REQUIREMENT: Among the lines below, copy exactly those from the one with "Task: Tap the membership" through the one with "Task: Click the 1.6k pageviews count", counting both ends.

Collected data:
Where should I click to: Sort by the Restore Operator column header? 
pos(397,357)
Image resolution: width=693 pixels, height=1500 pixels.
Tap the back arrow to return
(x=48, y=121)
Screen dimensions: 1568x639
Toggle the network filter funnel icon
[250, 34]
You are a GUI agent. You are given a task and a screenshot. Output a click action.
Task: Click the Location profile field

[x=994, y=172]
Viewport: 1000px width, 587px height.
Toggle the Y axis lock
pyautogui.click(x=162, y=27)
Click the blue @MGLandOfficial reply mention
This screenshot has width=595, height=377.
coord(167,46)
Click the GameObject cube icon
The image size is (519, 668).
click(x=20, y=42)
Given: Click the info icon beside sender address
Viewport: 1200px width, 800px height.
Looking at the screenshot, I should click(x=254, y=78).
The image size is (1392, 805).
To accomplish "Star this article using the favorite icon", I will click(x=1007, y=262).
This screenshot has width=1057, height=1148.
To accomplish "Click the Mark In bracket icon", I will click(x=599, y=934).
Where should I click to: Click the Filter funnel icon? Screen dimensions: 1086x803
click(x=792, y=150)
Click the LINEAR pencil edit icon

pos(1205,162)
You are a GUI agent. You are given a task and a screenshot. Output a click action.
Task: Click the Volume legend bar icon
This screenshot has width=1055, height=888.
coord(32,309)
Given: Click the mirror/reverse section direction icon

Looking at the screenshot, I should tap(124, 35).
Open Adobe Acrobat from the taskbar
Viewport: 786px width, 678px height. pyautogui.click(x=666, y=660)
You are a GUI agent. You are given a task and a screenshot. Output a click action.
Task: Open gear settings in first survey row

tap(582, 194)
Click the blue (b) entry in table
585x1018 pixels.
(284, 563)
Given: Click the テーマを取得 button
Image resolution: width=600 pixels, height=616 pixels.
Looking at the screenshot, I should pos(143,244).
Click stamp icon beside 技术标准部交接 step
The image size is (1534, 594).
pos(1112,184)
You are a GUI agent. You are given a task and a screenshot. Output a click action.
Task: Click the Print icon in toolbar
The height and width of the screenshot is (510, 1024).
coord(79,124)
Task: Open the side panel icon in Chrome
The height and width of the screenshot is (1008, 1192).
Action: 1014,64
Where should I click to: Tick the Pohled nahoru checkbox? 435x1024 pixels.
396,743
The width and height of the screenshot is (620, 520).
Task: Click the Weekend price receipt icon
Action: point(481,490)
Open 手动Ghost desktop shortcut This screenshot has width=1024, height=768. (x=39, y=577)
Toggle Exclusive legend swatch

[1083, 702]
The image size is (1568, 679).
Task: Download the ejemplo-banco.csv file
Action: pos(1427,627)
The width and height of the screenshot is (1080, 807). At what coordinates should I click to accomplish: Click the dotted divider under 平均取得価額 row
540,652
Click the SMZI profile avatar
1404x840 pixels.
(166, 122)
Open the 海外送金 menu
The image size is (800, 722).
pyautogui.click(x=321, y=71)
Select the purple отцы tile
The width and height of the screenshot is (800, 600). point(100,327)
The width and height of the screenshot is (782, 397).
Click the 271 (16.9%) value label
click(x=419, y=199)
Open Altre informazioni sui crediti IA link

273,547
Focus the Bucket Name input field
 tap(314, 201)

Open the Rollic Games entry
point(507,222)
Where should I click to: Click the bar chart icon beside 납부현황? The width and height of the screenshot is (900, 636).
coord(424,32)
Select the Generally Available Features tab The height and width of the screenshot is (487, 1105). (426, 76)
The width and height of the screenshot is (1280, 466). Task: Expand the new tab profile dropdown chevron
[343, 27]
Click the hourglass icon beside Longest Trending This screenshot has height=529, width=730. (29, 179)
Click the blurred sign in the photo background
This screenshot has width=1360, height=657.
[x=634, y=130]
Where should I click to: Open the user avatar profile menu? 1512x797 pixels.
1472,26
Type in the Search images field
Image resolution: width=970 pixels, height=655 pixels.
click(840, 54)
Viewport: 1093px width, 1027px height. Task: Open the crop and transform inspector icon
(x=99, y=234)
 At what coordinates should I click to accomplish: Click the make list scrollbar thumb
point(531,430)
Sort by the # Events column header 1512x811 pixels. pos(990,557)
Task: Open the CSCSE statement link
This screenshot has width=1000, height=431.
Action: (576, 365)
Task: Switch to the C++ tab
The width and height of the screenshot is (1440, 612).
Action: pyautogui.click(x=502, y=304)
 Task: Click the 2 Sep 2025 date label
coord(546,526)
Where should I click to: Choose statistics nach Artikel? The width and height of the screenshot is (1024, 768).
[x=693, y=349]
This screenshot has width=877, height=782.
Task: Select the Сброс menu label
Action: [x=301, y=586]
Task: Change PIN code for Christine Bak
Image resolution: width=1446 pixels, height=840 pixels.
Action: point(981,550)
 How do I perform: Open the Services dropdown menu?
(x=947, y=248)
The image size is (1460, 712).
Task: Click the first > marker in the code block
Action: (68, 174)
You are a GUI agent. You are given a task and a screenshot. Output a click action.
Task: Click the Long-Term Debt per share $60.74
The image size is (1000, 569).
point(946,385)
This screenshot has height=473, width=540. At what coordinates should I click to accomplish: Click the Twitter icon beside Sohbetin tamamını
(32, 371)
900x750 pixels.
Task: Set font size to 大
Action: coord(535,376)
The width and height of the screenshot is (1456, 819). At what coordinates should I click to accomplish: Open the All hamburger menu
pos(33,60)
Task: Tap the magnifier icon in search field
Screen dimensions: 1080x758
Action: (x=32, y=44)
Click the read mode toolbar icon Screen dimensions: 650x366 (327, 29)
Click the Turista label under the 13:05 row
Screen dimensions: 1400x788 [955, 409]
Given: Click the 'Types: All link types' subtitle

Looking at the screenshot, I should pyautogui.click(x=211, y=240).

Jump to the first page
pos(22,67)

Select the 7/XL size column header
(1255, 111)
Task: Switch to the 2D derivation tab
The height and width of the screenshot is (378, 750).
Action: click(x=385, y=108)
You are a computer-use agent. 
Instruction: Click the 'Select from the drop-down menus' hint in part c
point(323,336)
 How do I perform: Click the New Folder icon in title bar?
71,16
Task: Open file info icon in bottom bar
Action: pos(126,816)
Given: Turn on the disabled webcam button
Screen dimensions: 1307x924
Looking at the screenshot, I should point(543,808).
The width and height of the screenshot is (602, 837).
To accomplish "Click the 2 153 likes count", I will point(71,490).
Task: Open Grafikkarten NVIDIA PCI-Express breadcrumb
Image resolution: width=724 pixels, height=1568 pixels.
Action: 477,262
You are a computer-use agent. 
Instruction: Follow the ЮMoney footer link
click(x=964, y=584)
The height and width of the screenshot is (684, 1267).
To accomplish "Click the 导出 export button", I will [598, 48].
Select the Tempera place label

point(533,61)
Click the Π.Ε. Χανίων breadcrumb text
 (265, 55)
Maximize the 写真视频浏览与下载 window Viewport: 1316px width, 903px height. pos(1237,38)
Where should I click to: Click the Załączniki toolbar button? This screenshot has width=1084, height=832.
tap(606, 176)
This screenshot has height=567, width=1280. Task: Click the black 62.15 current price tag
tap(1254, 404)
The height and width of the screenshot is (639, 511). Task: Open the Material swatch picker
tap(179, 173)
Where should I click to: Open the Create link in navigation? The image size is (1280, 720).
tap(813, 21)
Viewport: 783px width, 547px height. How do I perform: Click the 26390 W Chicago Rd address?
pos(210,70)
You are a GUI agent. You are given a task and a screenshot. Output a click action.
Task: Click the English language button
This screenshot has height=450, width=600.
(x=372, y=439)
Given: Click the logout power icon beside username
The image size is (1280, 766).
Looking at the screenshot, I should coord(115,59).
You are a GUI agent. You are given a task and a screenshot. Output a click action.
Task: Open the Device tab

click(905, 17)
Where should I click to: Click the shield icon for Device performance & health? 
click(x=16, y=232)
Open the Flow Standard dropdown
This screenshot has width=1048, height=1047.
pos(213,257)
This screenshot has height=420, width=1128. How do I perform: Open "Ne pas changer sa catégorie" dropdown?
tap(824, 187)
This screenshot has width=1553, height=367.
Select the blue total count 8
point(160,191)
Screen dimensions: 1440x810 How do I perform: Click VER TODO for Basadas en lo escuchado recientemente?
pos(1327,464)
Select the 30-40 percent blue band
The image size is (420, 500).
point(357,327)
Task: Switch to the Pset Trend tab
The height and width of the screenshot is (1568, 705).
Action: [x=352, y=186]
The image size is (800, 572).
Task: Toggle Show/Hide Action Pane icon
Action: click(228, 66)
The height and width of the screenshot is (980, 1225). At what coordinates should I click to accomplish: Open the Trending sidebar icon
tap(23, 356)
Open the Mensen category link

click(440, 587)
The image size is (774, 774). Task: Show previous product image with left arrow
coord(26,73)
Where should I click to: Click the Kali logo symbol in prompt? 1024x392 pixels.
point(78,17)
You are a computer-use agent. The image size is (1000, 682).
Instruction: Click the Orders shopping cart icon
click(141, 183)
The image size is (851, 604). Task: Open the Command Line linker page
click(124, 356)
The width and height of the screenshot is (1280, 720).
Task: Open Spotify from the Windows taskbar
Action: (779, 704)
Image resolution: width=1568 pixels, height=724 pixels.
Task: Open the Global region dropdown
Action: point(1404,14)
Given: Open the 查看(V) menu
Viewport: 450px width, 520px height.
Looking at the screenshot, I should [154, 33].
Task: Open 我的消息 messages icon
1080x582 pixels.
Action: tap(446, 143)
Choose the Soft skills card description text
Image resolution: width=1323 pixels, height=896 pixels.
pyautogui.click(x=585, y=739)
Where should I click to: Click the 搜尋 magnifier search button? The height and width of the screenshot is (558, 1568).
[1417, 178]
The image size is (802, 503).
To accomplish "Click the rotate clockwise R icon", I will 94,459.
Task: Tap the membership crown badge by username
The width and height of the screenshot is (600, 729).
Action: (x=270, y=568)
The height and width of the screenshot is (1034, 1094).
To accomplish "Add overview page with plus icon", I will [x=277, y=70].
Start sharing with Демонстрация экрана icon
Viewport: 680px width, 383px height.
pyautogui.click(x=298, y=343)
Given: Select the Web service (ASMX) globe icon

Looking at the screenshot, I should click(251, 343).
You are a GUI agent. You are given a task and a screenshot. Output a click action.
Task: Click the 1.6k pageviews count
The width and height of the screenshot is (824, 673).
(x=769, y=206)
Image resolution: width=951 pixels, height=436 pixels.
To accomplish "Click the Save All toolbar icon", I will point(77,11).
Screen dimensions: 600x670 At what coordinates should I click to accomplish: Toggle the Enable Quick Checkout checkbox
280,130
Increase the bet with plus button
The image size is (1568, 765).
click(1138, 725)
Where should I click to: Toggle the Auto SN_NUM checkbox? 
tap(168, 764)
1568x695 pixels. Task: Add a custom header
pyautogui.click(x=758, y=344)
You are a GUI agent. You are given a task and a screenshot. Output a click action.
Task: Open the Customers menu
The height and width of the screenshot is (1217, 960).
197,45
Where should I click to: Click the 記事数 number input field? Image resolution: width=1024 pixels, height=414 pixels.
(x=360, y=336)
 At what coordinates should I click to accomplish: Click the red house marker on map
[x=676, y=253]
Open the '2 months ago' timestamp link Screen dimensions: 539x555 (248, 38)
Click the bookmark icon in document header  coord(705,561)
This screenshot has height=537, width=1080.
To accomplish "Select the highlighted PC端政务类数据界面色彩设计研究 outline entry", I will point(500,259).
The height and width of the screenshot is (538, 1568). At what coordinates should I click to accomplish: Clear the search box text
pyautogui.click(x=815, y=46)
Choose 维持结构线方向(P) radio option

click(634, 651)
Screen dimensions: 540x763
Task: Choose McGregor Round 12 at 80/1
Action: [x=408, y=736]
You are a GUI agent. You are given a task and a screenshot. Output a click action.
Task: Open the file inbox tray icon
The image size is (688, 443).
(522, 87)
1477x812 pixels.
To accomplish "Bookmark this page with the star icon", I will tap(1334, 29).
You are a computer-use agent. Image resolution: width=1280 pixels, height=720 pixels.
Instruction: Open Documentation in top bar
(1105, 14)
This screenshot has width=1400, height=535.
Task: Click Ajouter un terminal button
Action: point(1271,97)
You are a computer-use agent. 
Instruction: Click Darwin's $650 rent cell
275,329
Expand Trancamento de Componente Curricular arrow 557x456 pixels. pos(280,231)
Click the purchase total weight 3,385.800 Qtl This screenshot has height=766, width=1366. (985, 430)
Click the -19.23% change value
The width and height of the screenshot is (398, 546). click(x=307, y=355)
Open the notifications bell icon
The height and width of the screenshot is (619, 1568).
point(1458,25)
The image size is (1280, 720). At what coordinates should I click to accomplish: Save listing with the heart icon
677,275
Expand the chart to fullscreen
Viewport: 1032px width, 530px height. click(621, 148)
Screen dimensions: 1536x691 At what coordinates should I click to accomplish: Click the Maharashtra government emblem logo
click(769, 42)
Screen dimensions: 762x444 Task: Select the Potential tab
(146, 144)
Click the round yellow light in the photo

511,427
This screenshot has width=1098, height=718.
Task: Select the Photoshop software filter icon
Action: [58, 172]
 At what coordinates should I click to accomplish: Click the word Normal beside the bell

YOUR SOLUTION:
Task: Tap the membership crown badge by username
The width and height of the screenshot is (600, 729).
Action: (x=270, y=568)
The height and width of the screenshot is (1034, 1094).
To accomplish "Add overview page with plus icon", I will [x=277, y=70].
Start sharing with Демонстрация экрана icon
Viewport: 680px width, 383px height.
pyautogui.click(x=298, y=343)
Given: Select the Web service (ASMX) globe icon

Looking at the screenshot, I should click(251, 343).
You are a GUI agent. You are given a task and a screenshot. Output a click action.
Task: Click the 1.6k pageviews count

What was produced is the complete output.